デジタルの暴走?



阪神へ移籍1年目の93年、背番号を「2」から「02」に変更した松永

 プロ野球で初めて広島で「0」が登場したのが1983年。プロ4年目の長嶋清幸が背負ったもので、その前年にメジャーで登場したばかりの背番号を早くも“輸入”した形だったが、当時は近年のように簡単にはメジャーの情報が手に入らなかった時代であり、多くのファンに独特な違和感と奇妙な期待感をもって受け入れられた。阪神で「00」が登場したのは、その5年後、88年のシーズン途中だ。“猛虎フィーバー”の象徴ともいえるバースが退団。これを受けて獲得したジョーンズが着けて閉幕までプレーしたものの、結果を残せずオフに解雇となり、「00」の歴史は途切れかける。

 とはいえ、「0」は順調に広島から他のチームへと普及していったように、「00」を着ける選手もポツポツと現れるように。そんな92年、阪神で亀山努が「00」の後継者となり、センセーショナルな活躍。これで「00」に新たな価値が創出された。この時期は、従来は数えられる数字のみしか存在しなかった背番号の世界に、「0」「00」といった数えられない数字が浸透していった過渡期といえるだろう。思えば、当時はデジタル時計が従来のアナログ時計を駆逐するかの勢いで一般的になっていった時期でもある。あと少しデジタル時代の到来が遅ければ、「0」はともかく、「00」の登場も遅かったかもしれない。だが、「0」を並べて2ケタ(?)にした「00」の存在は、背番号の物語を思わぬ方向へと導いていくことになる。
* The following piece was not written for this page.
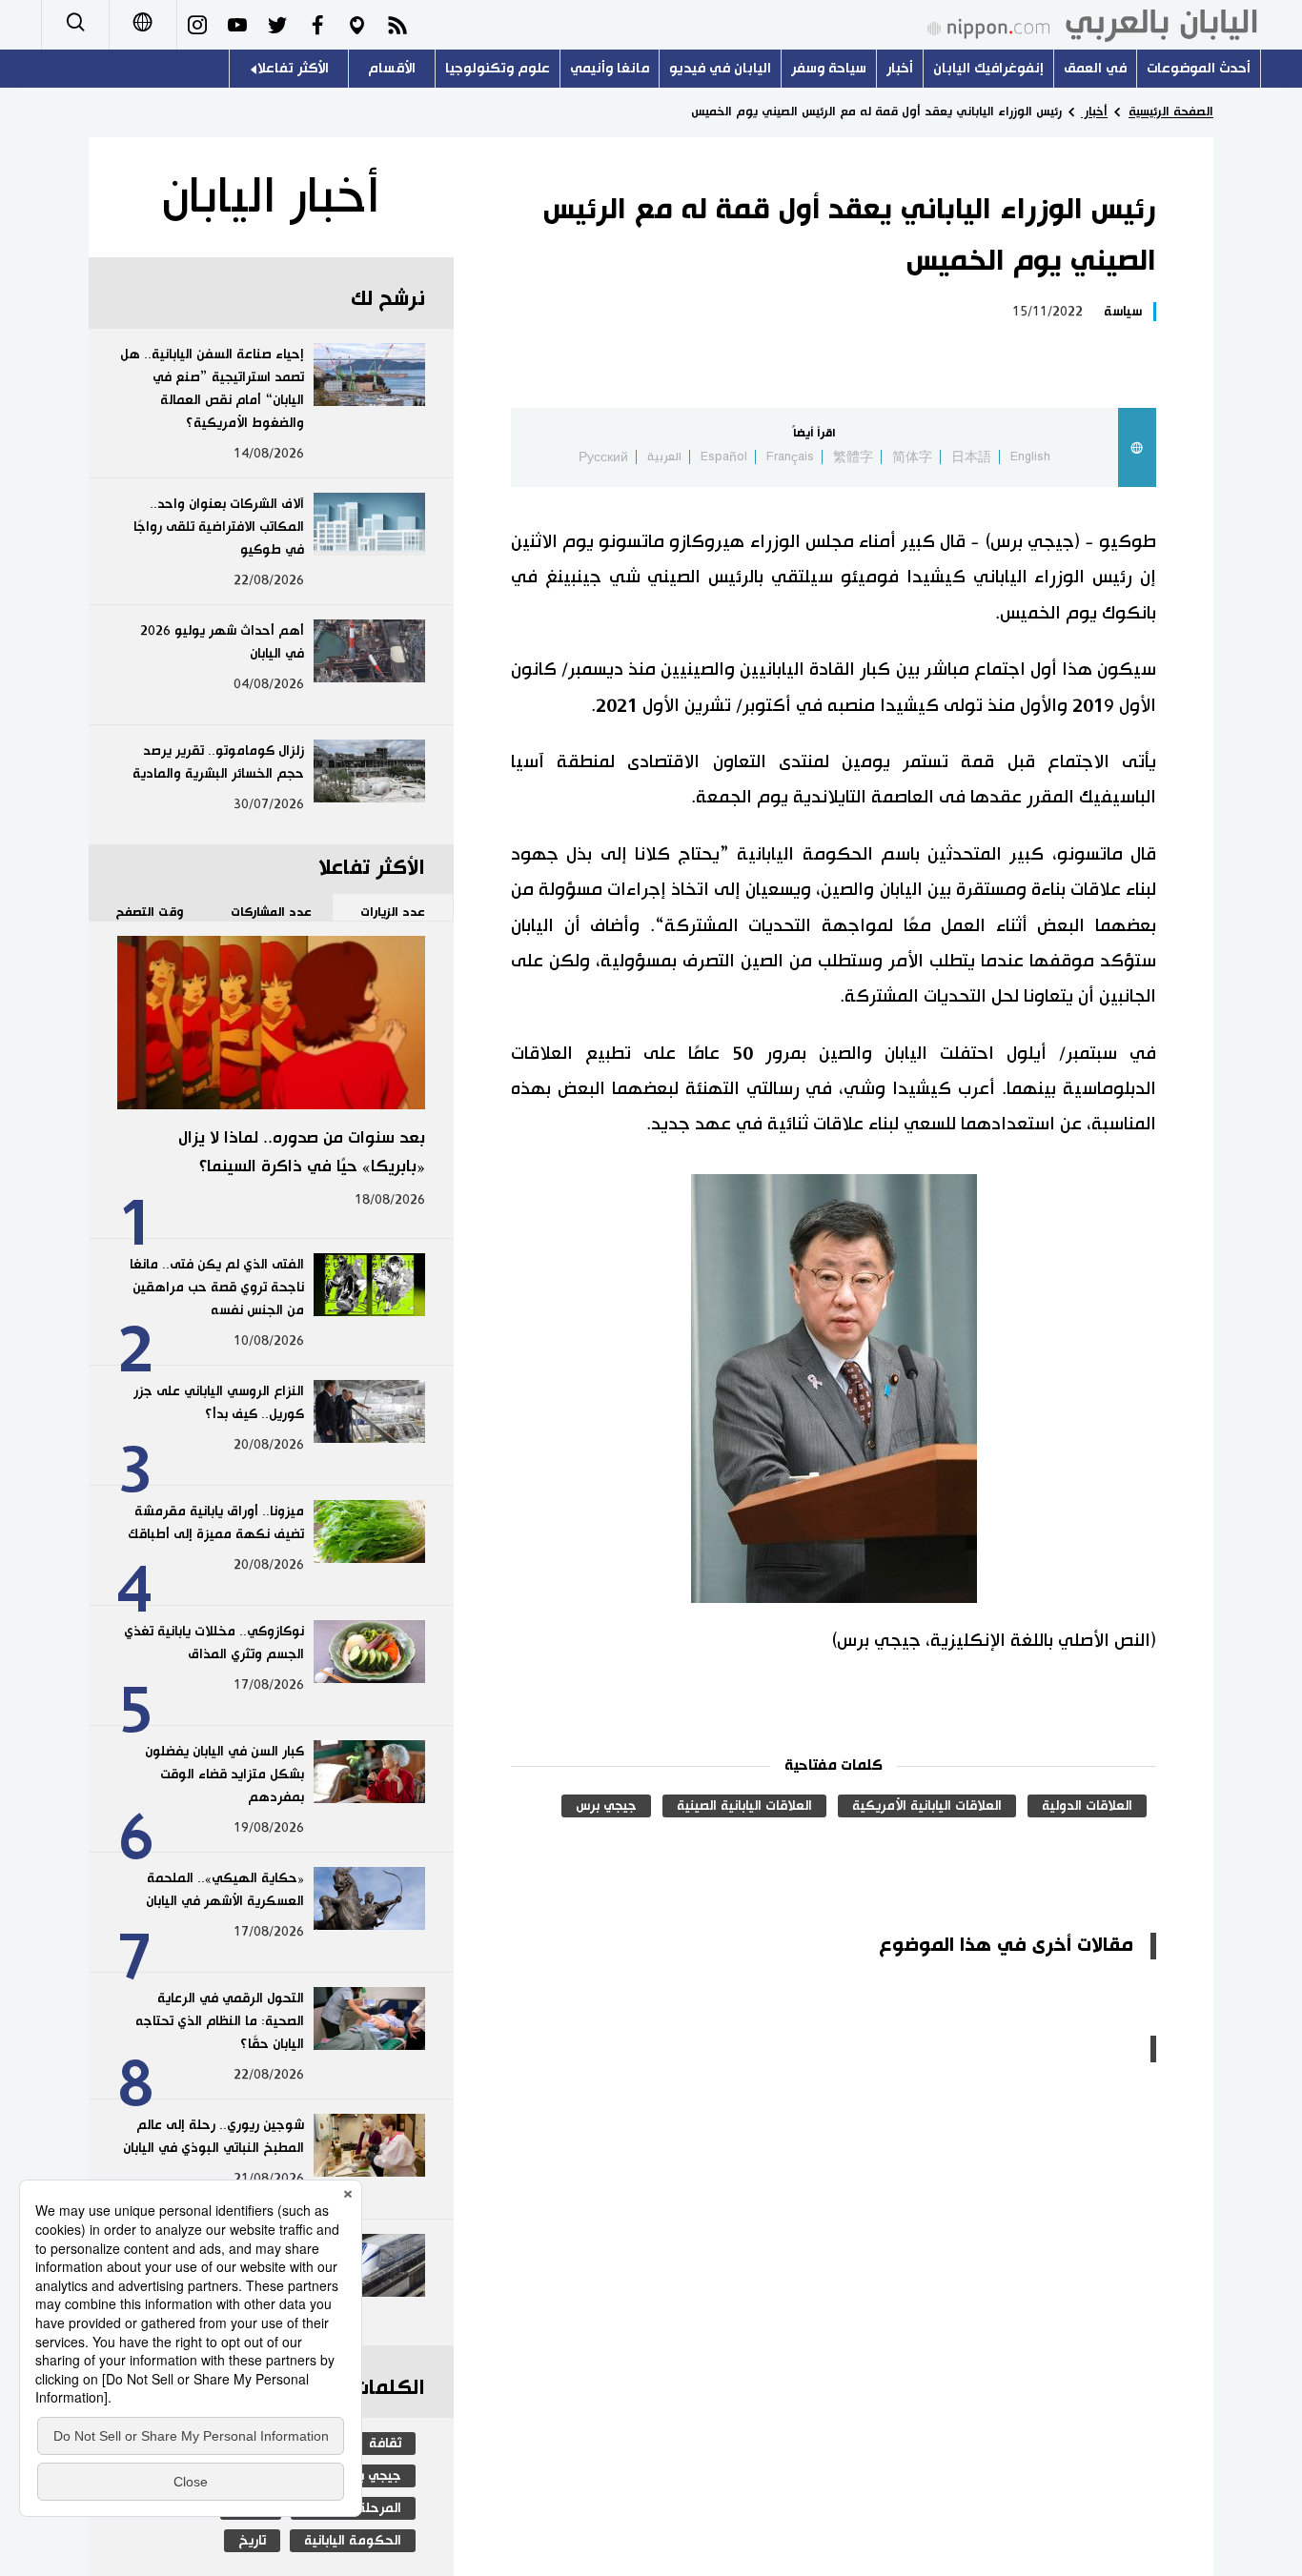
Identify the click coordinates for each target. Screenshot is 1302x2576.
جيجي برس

 亀山がブレークした翌93年の阪神で、やはりシーズン途中に「02」なる背番号が登場する。着けたのは移籍1年目の松永浩美だった。松永は小倉工高を中退して78年に阪急(現在のオリックス)へ入団、1年は練習生としてチームに帯同するのみだったが、翌79年に支配下となった苦労人。最初は「48」で、82年に正三塁手の座をつかむと、翌83年には「8」に。コツコツ当てて足を生かすタイプが多かったスイッチヒッターだが、松永は日本人の選手としては珍しく長打のあるスイッチとして異彩を放つ。その後も“ポスト黄金時代”の阪急、そして新生オリックスで打線の中軸を担うも、93年に投手の野田浩司とのトレードで阪神へ移籍。野田は移籍1年目から「21」で17勝を挙げて最多勝に輝いた一方で、「2」を背負った松永には故障が続いた。

 この阪神の「2」は1ケタの背番号ながら、故障で引退する選手が多い系譜でもあり、先代の高橋慶彦も全盛期の広島では「2」で活躍したものの、阪神では故障もあって前年オフに引退していた。松永は6月29日に背番号を変更。それが前代未聞、空前絶後(?)の「02」だ。ただ、縁起が悪いから背番号を変更したというだけではない。もちろん、単に奇をてらって「02」にしたわけでもなかった。

日本ハムのジェームス・ボンド?


 いかにプロといえど、野球は運を敵に回して成功できるスポーツではない。プロ野球選手は古今東西、さまざまな形でゲンをかつぎ、背番号も、野村克也が指導者になっても「足して10」の背番号にこだわったように、開運のツールとなってきた。松永は悪運を回避しようとしただけでなく、「自分をオニ(02)のように強くする」という意味で、「02」を背負ったのだという。だが、当時を知る阪神ファンにとっては、「02」には苦い思い出があるかもしれない。メジャーにもない3試合連続先頭打者本塁打など存在感を放った松永だったが、最終的には80試合の出場にとどまっただけでなく、オフには導入されたばかりのFA制度を使い「02」(オニ)のように(?)阪神を去ってダイエー(現在のソフトバンク)へ移籍。阪神の「02」は、松永が最初で最後となり、松永も新天地では「3」を背負い、97年までプレーを続けた。

 ただ、この93年に異色の背番号を着けようとしたのは松永が最初ではない。83年に日本ハムで「28」を着けて新人王になり、大洋(現在のDeNA)を経て、その93年に日本ハムへ復帰した二村忠美が希望した背番号は「007」だった。映画フリークならピンとくるはずだ。「ジェームス・ボンドみたいに危険な雰囲気がある選手になりたい」と二村。だが、さすがに3ケタは当時としては「危険」過ぎたのか、パ・リーグに許可されず、二村は日本ハムの初代「00」となって、そのオフに現役を引退している。数字だけのことであれば「00」がOKなら「02」も「007」もNGではない気もするが、たかが数字、されど背番号なのだろう。